Gestalten Sie den ersten Eindruck

Lektion
Materials

Wenn wir mit anderen Menschen zusammentreffen, bilden wir uns in Sekundenbruchteilen eine Meinung. Dieser erste Eindruck entsteht spontan und weitgehend unbewusst. Er beruht auf Vorab-Urteilen, die wir im Laufe unseres Lebens entwickeln – von frühen Prägungen im Elternhaus über individuelle Lernerfahrungen bis zu situativen Einflüssen.

Noch haben wir keine belastbaren Sachinformationen bekommen, und doch messen wir gerade diesem ersten Eindruck große Bedeutung zu. Die Verhaltenswissenschaft nennt dies den Primäreffekt: Wir wollen unsere Unsicherheit gerade in sozialen Situationen schnell verringern und verlassen uns stark auf die ganz früh erhaltenen Hinweise.

Wenn Ihnen also an einem guten Start der Verhandlung gelegen ist, gestalten Sie den Moment des ersten Aufeinandertreffens sehr sorgfältig. Achten Sie darauf, eindeutige Signale zu senden. Ein kurzer kräftiger Händedruck, der Blick in die Augen und die Hinwendung zum Partner sind solche klaren Botschaften.

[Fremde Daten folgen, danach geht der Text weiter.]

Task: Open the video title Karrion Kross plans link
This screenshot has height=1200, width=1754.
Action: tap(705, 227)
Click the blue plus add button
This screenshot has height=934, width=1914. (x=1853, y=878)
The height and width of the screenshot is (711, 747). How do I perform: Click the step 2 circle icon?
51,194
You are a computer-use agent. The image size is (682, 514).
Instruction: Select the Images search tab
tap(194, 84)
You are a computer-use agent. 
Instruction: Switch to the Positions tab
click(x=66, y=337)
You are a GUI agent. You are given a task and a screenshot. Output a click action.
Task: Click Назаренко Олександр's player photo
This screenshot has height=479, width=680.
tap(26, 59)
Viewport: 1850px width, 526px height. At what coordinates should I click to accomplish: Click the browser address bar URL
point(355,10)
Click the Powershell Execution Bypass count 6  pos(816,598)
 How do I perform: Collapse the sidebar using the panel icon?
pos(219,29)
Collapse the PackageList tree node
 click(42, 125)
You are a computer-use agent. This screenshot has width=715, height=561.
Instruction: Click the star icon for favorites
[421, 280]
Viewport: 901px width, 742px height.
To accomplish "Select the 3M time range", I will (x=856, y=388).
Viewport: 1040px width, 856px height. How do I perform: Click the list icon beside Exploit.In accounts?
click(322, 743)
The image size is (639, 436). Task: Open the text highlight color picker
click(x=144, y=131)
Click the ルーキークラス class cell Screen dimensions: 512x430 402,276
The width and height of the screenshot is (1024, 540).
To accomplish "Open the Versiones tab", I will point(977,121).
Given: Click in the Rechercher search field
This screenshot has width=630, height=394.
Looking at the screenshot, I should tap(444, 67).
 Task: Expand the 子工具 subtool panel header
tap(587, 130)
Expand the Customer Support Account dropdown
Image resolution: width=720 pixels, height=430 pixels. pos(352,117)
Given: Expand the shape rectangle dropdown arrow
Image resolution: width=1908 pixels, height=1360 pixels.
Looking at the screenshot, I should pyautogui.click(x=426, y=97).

Ein Beispiel: Eine bekannte Unternehmerin tritt üblicherweise in Samt und Seide auf – zur Verhandlung mit den Gewerkschaften erscheint sie dann aber im schlichten schwarzen Mantel und rotem Schal.

Sie sind dran!

Beobachten Sie die Wirkung des Primäreffektes auf Sie selbst:

  • Worauf achten Sie wirklich, wenn Sie jemand neuem begegnen?
  • Welche Vorurteile treffen Sie über die Person? Und aus welchen Äußerlichkeiten oder Verhaltensweisen stammen sie?